#### Given records
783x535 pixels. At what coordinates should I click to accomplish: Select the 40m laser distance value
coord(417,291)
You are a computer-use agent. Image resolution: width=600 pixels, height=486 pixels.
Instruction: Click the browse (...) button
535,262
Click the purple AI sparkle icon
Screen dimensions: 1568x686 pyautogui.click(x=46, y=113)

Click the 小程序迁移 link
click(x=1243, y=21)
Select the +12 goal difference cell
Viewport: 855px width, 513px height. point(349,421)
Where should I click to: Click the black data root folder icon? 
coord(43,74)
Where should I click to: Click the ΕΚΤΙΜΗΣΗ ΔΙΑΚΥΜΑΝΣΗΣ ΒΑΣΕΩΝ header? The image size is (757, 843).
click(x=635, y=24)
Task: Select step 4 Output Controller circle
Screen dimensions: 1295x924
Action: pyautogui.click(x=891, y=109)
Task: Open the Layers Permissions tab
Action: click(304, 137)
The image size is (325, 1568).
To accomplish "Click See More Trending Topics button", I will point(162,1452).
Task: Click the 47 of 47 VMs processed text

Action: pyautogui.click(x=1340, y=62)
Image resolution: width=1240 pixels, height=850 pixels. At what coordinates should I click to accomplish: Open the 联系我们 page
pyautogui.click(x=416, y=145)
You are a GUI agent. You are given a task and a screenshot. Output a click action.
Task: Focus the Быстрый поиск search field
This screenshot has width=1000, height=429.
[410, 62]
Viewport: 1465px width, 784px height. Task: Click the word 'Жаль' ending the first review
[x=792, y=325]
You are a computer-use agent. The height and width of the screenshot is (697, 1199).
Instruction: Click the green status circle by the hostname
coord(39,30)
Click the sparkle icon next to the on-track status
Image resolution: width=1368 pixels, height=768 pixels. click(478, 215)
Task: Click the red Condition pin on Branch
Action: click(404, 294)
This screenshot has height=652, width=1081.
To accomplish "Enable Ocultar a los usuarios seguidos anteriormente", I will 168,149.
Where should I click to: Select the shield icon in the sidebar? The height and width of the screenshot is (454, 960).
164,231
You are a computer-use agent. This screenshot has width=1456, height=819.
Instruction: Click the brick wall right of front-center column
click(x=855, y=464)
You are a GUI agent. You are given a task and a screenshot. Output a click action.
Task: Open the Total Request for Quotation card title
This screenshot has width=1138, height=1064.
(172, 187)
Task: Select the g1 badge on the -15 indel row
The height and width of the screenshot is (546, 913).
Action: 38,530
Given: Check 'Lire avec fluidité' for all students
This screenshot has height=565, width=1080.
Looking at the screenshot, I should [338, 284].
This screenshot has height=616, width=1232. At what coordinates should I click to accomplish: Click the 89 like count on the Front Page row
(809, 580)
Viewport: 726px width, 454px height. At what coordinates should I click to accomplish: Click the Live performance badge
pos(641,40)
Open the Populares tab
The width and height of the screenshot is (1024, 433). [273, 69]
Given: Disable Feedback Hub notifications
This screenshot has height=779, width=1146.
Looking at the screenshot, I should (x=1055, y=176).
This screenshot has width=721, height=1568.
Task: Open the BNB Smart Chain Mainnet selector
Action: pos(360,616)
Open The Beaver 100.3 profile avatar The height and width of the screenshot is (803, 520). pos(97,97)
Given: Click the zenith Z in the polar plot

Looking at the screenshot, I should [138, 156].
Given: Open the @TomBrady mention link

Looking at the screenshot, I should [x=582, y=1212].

#### Exercise instructions
Would you quote everything above from the line containing "Given: Check 'Lire" down to the line containing "Given: Disable Feedback Hub notifications"? Include both of those lines and nothing else.

#### Answer area
Given: Check 'Lire avec fluidité' for all students
This screenshot has height=565, width=1080.
Looking at the screenshot, I should [338, 284].
This screenshot has height=616, width=1232. At what coordinates should I click to accomplish: Click the 89 like count on the Front Page row
(809, 580)
Viewport: 726px width, 454px height. At what coordinates should I click to accomplish: Click the Live performance badge
pos(641,40)
Open the Populares tab
The width and height of the screenshot is (1024, 433). [273, 69]
Given: Disable Feedback Hub notifications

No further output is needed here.